In the Pennsylvania case, U.S. v. Board of Education, the 3rd Circuit rejected the Title VII religious-discrimination claim of a Muslim teacher who was prevented from wearing her religious clothing to school. The school acted pursuant to a state law, called the “Garb Statute,” which provided: “[N]o teacher in any public school shall wear in said school or while engaged in the performance of his duty as such teacher any dress, mark, emblem or insignia indicating the fact that such teacher is a member or adherent of any religious order, sect or denomination.”
The teacher and the Equal Employment Opportunity Commission contended that the school should have allowed the teacher to wear her head scarf and long, loose dress as a “reasonable accommodation” of her religious faith. The appeals court disagreed, determining that “the preservation of religious neutrality is a compelling state interest.”
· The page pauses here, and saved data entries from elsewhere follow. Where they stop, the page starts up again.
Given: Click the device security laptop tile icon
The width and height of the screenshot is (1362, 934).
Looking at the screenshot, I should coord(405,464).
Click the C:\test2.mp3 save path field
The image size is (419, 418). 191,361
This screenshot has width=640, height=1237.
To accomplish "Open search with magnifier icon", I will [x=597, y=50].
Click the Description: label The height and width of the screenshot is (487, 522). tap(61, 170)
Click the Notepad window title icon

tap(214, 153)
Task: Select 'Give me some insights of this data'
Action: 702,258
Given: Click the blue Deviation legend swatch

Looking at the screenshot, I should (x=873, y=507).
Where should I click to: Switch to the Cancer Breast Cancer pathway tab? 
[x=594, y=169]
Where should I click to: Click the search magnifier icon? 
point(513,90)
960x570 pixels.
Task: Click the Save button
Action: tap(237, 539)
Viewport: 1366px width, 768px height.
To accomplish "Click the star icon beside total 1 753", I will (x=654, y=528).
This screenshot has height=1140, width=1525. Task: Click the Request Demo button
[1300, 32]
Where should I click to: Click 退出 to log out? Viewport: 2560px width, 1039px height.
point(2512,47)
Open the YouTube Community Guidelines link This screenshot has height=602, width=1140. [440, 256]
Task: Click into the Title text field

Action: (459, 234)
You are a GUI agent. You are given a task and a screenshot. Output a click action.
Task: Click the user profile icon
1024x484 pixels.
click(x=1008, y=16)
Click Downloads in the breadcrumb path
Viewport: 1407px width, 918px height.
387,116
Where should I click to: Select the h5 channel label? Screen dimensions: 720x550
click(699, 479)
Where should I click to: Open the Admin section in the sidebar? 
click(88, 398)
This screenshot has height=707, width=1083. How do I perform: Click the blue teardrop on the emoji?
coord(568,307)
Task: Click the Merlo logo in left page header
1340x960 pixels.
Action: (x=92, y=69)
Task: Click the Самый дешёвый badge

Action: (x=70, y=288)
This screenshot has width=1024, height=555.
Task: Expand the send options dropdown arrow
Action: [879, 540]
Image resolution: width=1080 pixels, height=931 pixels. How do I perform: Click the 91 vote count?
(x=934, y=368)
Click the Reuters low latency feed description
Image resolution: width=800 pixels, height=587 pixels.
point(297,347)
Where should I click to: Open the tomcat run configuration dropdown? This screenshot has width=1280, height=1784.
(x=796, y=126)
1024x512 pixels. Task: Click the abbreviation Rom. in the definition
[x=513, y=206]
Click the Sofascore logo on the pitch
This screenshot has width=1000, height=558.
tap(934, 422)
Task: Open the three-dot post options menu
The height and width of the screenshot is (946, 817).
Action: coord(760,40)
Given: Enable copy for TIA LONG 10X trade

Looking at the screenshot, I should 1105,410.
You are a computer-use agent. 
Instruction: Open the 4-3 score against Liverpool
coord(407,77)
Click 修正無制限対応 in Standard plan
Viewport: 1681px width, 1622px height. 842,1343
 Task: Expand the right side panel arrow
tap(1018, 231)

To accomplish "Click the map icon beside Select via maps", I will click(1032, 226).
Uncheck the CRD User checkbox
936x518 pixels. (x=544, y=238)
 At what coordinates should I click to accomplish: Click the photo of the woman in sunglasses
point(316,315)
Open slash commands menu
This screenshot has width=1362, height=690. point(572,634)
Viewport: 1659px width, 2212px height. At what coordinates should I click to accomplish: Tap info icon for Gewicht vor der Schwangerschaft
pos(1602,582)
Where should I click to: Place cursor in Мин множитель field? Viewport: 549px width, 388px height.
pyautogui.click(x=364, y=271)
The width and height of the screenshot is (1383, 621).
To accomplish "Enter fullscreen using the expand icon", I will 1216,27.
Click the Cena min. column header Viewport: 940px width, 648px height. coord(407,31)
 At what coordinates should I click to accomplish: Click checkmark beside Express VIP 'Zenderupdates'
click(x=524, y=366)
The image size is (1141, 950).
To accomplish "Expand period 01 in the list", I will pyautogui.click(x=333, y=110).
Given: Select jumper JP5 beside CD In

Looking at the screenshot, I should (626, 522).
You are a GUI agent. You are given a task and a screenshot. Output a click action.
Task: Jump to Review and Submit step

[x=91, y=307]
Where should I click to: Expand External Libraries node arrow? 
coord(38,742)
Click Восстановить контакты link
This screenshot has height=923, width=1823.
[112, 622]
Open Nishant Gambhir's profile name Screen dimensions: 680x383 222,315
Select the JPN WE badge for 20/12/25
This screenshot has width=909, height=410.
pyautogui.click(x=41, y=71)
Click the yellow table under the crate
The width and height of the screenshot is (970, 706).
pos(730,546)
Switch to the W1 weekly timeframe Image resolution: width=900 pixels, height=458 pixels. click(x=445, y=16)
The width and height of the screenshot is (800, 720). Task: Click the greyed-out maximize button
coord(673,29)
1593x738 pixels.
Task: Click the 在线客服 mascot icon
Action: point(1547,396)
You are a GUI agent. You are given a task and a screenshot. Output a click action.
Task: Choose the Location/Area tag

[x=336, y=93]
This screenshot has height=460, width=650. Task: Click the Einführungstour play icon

In its 1986 decision Cooper v. Eugene School District, the Oregon Supreme Court rejected the free-exercise challenge of a Sikh teacher suspended for wearing religious clothing — a white turban and white clothes — to her special education classes. The Oregon high court upheld the state law, which provided: “No teacher in any public school shall wear any religious dress while engaged in the performance of duties as a teacher.” The court wrote that “the aim of maintaining the religious neutrality of the public schools furthers a constitutional obligation beyond an ordinary policy preference of the legislature.”
The First Amendment Center’s A Teacher’s Guide to Religion in the Public Schools provides that “teachers are permitted to wear non-obtrusive jewelry, such as a cross or Star of David. But teachers should not wear clothing with a proselytizing message (e.g. a ‘Jesus Saves’ T-shirt).”
Yes. Contrary to popular myth, the Supreme Court has never outlawed “prayer in schools.” Students are free to pray alone or in groups, as long as such prayers are not disruptive and do not infringe upon the rights of others. But this right “to engage in voluntary prayer does not include the right to have a captive audience listen or to compel other students to participate.” (This is the language supported by a broad range of civil liberties and religious groups in a joint statement of current law.)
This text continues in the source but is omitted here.